_Exercise brief_
List every country the blog post on free trade and hunger names, each only once.

Monday, March 28, 2022

Free trade and hunger part 1

 Sri Lanka is in trouble

This seems to have begun when a terrorist attack scared away tourists. The country found itself short of foreign exchange, and the government decided that they would cut fertilizer imports and make up for it by encouraging organic farming. Food supplies collapsed. There is a lot more to the story, but some quick thoughts below.

Imperial CEOs justify their conglomerates by claiming that they can offer their shareholders steadier returns. When some sectors struggle, other companies in their group can compensate. Economists rightly ridicule this because shareholders can much more cheaply achieve the same results by holding a diversified portfolio of shares. The shareholders also agree as is evident from the conglomerate discount

Modern states avoid autarky and rely on specialization and trade. There are good theoretical reasons for this, and Economists love to think about the gains from trade. This is very similar to the argument against conglomerates- why produce everything badly when you can produce a few things very well, and then trade for what you don't produce? 

1. The future is very predictable until it is not. When things go really badly wrong, no class will be spared. Sri Lanka, Lebanon, Ukraine, 1930s Spain, 1920s USSR, the list goes on. 

2. Maybe small countries like Singapore have no choice but to rely on trade. Sri Lanka is not a very small country. They apparently can grow their own food, but do import fertilizers, and they really needed the foreign exchange they earned from tourism. 

3. Imports are barely 13% of GDP in the USA. Despite all the "free trade" rhetoric there, they are already naturally insulated. 

4. Maybe larger countries should seek to be more autarkic. Countries like Egypt are facing real hunger because of a war in far-away Ukraine. 

5. Changes in terms of trade are especially dangerous in a world where capital and goods can range freely across the world, while labour is bound to their home country. Citizens are not shareholders who can optimize their portfolio. Poor people in poor countries have no levers except their votes, and they should be able to expect their governments to care for their interests. 

6. More autarky may even be better for peace

7. That the Sri Lankan government could so easily decide to try and transform an entire sector is a good example of how important it is to have mechanisms for debate and disagreement. 

8. Is useful debate even possible in the world made by social media? 

Edit: even without a war, some limited Autarky can be helpful for resilience, as when one country suffers a shock of some kind, and can rely on others which produce the same goods. Yet another point to consider is the sheer complexity of planet-spanning supply chains, which are classic spaghetti code. During the COVID pandemic, we learned that house construction in the USA had ground almost to a halt- they had everything else (not quite), but had run out of nails (also).

_Provided data_

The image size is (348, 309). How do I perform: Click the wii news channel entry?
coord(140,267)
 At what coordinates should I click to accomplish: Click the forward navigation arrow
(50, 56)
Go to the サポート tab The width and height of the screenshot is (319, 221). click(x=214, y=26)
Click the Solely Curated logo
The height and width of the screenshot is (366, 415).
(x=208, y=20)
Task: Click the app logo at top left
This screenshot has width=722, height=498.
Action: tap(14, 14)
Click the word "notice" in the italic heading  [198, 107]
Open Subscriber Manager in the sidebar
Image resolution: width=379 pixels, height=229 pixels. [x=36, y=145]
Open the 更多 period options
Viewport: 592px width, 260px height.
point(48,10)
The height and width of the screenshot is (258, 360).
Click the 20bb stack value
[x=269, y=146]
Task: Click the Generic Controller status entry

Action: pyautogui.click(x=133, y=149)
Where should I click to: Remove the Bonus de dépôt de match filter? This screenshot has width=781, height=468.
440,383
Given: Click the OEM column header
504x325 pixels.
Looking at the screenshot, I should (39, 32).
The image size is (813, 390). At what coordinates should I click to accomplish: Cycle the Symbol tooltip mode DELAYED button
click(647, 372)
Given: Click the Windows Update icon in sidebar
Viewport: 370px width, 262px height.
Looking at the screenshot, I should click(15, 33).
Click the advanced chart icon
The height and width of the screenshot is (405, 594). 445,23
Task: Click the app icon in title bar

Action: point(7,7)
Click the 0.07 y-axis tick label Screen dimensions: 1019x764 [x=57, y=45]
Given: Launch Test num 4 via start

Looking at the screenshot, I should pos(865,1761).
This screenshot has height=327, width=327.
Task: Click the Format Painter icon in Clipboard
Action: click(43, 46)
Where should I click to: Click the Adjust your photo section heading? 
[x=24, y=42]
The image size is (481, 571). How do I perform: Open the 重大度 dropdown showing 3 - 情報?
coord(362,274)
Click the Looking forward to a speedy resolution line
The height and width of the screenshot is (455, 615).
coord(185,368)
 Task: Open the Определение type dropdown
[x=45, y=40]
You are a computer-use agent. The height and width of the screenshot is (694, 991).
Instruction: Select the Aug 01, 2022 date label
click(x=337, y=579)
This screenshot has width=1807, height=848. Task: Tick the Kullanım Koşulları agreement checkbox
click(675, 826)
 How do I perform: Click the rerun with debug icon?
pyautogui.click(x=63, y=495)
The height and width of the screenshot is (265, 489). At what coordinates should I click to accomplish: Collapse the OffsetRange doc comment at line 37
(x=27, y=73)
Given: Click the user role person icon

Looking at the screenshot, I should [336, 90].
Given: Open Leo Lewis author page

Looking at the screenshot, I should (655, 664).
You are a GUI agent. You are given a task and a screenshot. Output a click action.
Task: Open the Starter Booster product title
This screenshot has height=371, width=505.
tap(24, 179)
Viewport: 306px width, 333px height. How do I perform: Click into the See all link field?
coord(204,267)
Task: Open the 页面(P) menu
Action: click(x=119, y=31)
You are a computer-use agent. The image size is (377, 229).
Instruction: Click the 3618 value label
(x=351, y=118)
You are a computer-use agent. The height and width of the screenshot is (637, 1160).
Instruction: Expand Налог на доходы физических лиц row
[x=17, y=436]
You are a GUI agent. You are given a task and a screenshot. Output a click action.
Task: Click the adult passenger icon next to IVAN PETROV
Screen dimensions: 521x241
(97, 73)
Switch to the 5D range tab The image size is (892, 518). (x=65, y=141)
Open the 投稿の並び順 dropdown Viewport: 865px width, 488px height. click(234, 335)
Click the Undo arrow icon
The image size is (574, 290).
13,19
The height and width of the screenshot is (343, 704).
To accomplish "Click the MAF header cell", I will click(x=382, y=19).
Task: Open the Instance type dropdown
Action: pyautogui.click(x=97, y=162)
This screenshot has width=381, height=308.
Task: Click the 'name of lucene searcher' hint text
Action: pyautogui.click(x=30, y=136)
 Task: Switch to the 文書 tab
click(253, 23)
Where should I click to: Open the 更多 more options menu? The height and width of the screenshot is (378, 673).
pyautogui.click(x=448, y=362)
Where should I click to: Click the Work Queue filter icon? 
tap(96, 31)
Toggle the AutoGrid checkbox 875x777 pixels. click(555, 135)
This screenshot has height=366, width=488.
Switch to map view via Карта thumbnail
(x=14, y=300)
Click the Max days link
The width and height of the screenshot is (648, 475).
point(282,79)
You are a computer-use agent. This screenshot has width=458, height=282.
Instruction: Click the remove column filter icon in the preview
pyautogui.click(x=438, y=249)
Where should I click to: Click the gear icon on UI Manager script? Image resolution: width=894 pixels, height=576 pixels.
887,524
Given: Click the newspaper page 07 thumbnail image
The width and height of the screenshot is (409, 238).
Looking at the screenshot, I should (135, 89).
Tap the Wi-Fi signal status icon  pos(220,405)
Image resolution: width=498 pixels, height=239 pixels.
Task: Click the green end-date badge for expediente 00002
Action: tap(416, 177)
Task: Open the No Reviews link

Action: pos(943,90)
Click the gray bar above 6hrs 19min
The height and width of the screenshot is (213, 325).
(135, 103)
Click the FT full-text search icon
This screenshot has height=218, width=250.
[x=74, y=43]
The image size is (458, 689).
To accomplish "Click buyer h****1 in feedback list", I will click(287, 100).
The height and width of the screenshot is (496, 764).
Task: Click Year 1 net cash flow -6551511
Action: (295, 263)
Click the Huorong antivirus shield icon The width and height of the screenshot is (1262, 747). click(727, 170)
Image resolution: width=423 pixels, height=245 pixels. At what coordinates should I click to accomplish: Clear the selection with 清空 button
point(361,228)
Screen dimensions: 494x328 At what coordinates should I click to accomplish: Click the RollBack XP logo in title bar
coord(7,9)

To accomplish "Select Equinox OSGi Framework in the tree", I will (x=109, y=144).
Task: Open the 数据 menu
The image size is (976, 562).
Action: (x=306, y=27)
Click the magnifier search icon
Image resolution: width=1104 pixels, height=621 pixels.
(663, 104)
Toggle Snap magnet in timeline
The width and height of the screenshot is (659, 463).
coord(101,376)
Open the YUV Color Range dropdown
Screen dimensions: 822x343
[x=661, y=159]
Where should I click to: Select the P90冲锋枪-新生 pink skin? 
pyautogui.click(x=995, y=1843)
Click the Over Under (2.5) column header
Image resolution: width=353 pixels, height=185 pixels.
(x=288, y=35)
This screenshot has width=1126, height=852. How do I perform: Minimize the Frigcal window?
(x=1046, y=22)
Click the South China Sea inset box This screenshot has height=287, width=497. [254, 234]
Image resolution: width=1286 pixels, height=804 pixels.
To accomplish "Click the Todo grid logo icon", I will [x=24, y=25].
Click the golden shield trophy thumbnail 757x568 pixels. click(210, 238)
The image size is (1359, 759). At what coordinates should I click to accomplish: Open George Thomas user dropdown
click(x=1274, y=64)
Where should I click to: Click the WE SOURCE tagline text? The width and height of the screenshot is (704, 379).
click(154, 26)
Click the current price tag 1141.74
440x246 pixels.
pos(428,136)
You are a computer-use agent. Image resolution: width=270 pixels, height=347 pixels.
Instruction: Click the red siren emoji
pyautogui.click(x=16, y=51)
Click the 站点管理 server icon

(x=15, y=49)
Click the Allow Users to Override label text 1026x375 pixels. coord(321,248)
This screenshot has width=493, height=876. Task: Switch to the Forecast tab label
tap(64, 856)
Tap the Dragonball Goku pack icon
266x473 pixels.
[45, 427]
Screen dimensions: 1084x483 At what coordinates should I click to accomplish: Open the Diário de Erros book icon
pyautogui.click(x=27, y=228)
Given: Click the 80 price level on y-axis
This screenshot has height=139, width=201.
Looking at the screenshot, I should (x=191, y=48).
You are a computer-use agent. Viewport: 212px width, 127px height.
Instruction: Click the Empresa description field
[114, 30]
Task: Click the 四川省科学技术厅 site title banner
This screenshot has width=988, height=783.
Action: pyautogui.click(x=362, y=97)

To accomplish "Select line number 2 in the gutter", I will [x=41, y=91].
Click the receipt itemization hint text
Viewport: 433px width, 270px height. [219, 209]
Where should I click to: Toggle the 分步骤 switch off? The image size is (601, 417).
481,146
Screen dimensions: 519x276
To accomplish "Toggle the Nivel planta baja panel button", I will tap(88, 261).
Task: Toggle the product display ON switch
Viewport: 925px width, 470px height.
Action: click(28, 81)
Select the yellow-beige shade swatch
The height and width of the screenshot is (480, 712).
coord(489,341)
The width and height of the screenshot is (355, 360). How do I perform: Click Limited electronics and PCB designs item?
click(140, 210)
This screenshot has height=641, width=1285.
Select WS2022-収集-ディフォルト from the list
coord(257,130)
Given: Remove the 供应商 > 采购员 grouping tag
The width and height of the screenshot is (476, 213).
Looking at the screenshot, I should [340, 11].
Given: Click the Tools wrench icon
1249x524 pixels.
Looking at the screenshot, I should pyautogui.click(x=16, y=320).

_Response area_
Sri Lanka, Lebanon, Ukraine, Spain, USSR, Singapore, USA, Egypt